Test tüpü deneylerinden sonra, araştırma ekibi,aşının SARS-CoV-2 ile enfekte olduğunda “COVID-19 benzeri semptomları” olan rhesus makaklarında ne kadar iyi çalıştığını test etti. On iki maymuna plasebo tedavisi, orta doz aşı veya yüksek doz aşı verildi.
Tüm enjeksiyonlar iki hafta boyunca üç doz halinde verildi. Son dozu verdikten sekiz gün sonra, araştırmacılar SARS-CoV-2 virüsünü maymunun ciğerlerine uzun bir tüp yoluyla soktu. Virüs replikasyonu plasebo grubunda yaygın olarak ve pnömoni semptomlarını tetiklerken, aşılanan tüm maymunlar ,SARS-CoV-2 enfeksiyonuna karşı büyük ölçüde korundu.
Yüksek doz grubundakiler en iyi sonucu verdi.

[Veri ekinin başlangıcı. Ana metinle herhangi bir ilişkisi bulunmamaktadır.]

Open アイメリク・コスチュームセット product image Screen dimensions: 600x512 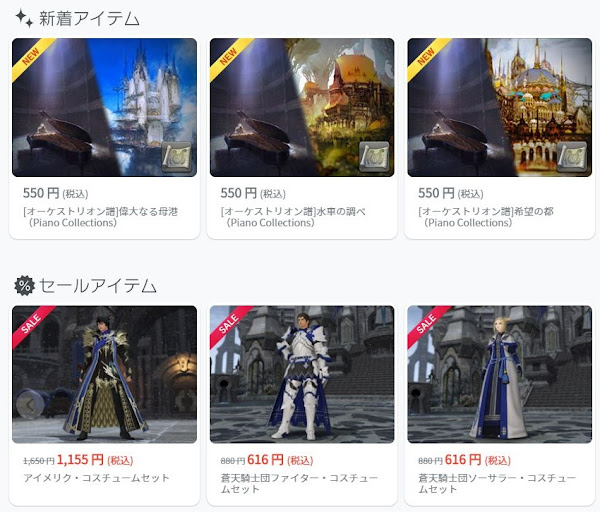pos(104,374)
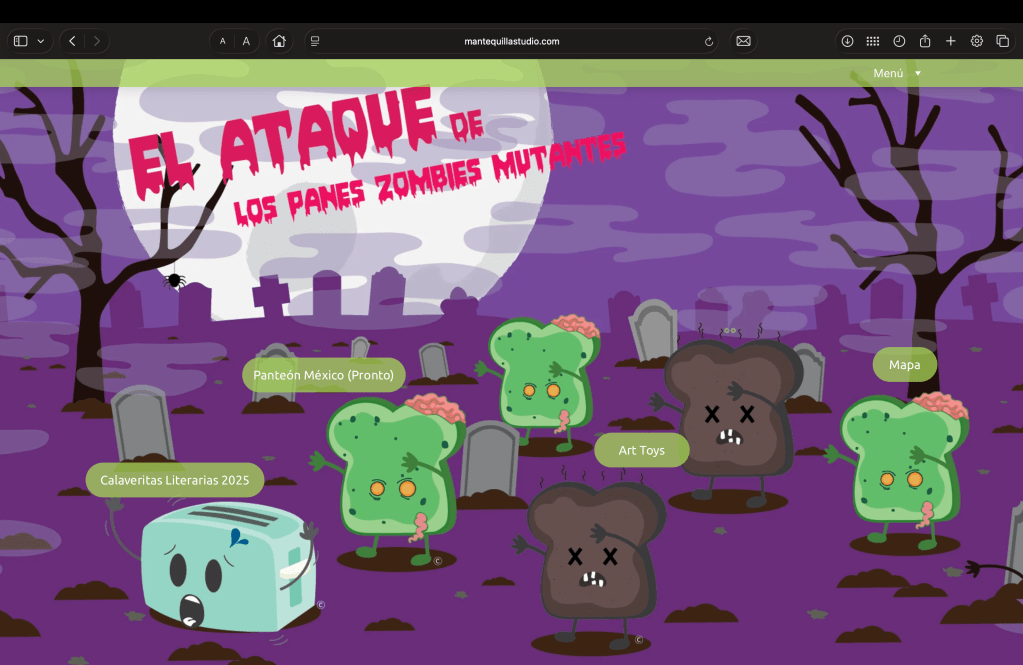The image size is (1023, 665).
Task: Open the home page icon
Action: coord(279,41)
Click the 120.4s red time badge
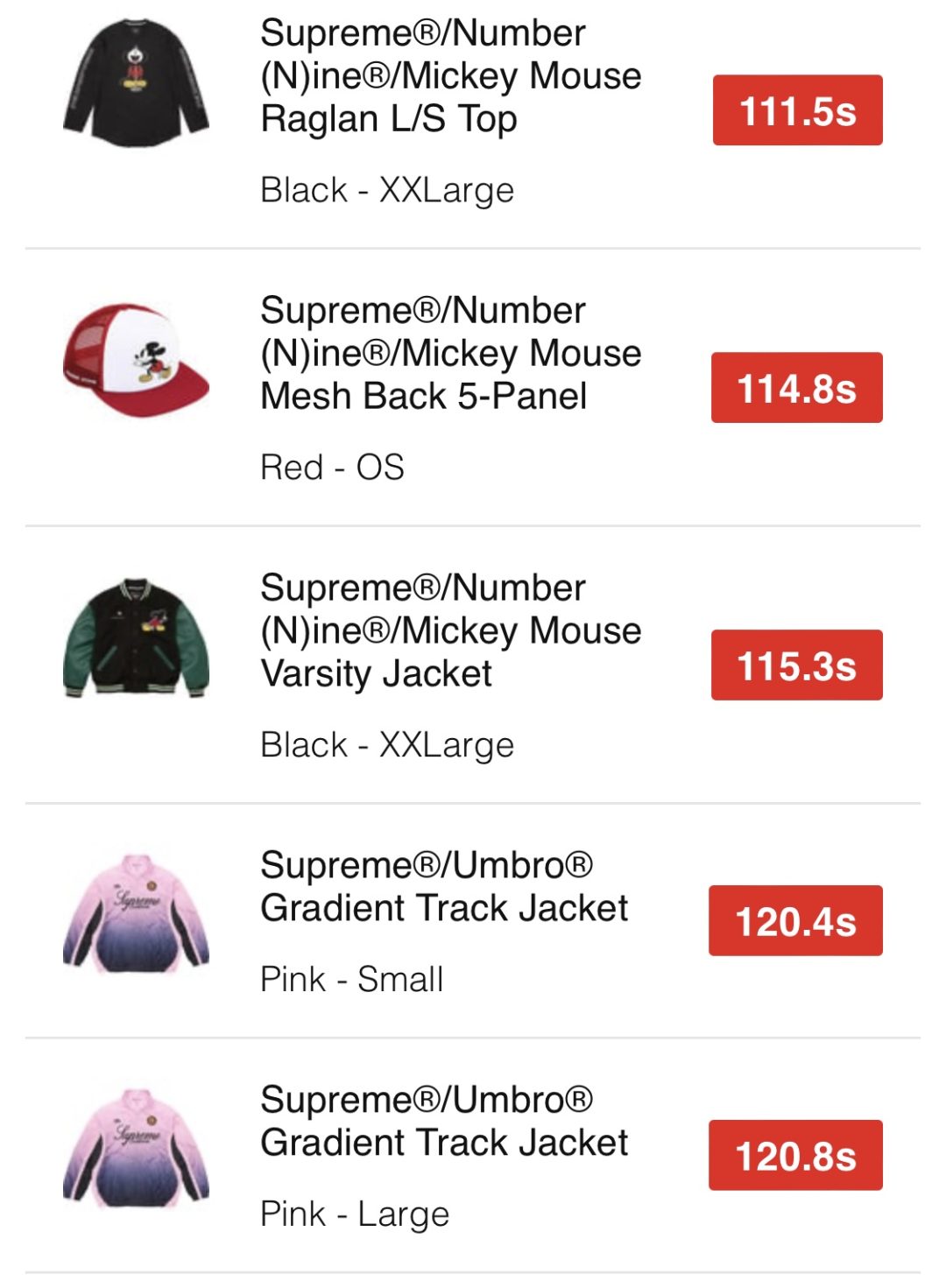The width and height of the screenshot is (946, 1288). 795,921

Virüse maruz kaldıktan bir hafta sonra, yüksek doz grubundakilerin akciğerlerinde veya boğazlarında saptanabilir SARS-CoV-2 görülmedi. Bir hafta sonra bazı virüsler, orta doz grubunda tespit edildi ancak enfeksiyon iyi kontrol edilmiş görünüyordu. Meng, Science dergisine yaptığı açıklamada; aşılanmış maymunlarda olumsuz yan etkiler bulunmaması aşının insanlarda işe yarayacağına dair bize çok güven veriyor, dedi.
Bu belirgin başarıya rağmen, Pittsburgh Üniversitesi’nde araştırmaya dahil olmayan immünoloji profesörü Douglas Reed, Science dergisine, çalışmaya dahil edilen maymun sayısının “istatistiksel olarak anlamlı sonuçlar elde etmek için az olduğunu” söyledi.

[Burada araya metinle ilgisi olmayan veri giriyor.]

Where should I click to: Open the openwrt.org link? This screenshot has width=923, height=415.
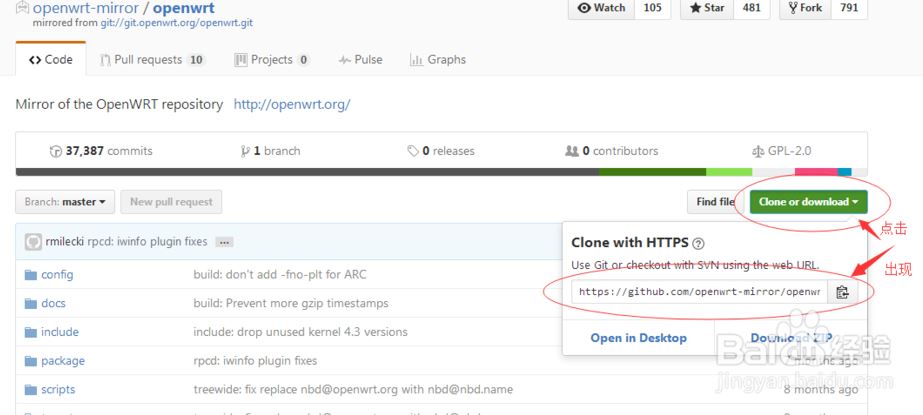click(x=291, y=104)
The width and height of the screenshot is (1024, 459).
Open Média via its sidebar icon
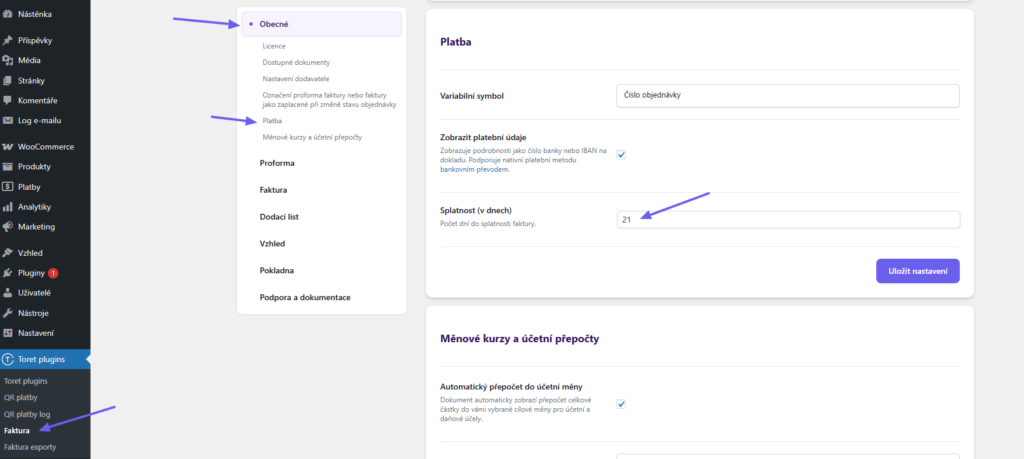8,60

Reed ayrıca, Sinovac ekibinin aşılanmış maymunlarda kullanılmak üzere koronavirüsü nasıl büyüttüğü konusundaki endişelerini dile getirerek,insanları enfekte eden versiyondan farklı olabileceğini belirtti. Reed, yine de bu küçük çalışmanın, COVID-19 aşısı ile ortaya çıkabilecek yan etkilerle ilgili endişeyi azalttığını ekledi.

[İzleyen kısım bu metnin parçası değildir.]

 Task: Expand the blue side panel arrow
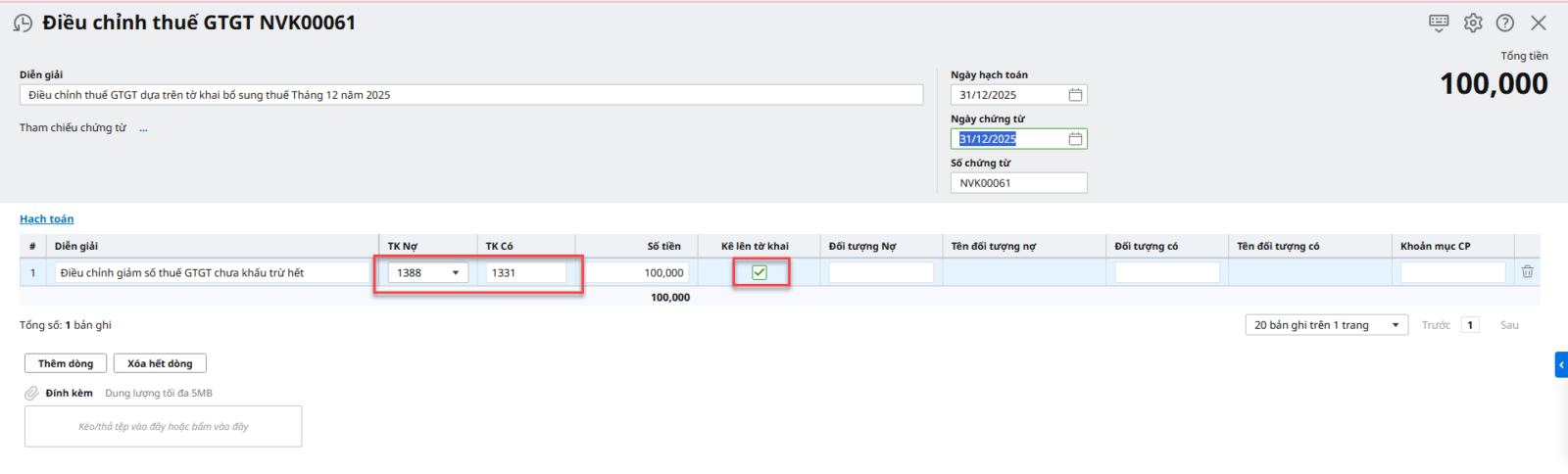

Sinovac ekibi, aşılanmış maymunların ateş, kilo kaybı veya “antikora bağımlı gelişme (ADE) burada aşılamadan sonra bir virüsü iyileştirmek yerine daha kötü tepki vermek gibi olumsuz yan etkiler göstermediğini tespit etti. Hayvanlarda diğer koronavirüse karşı test edilen önceki aşılar ve insan koronavirüsü SARS, erken hayvan çalışmalarında ADE’yi tetikledi. Bu nedenle bir SARS-CoV-2 aşısının aynı şeyi yapabileceğine dair bazı endişeler var.
Araştırmada yer almayan, Londra Üniversitesi’nde Immünoloji profesörü Lucy Walker,
Maymunlarda ümit verici sonuçlar insanlarda sağlansa bile, uzun süreli koruma olup olmadığı önemli bir soru olmaya devam ediyor, dedi. Başka bir deyişle, aşı insanları COVID-19 enfeksiyonuna karşı koruyorsa bile korumanın ne kadar süreceği bilinmiyor.
Ancak bioRxiv çalışması verileri cesaretlendiriyor.Walker, ADE yok, belirgin sürprizler yok, birçok aşı gelişme aşamasındadır ve başarı şansını arttırmaktadır, dedi.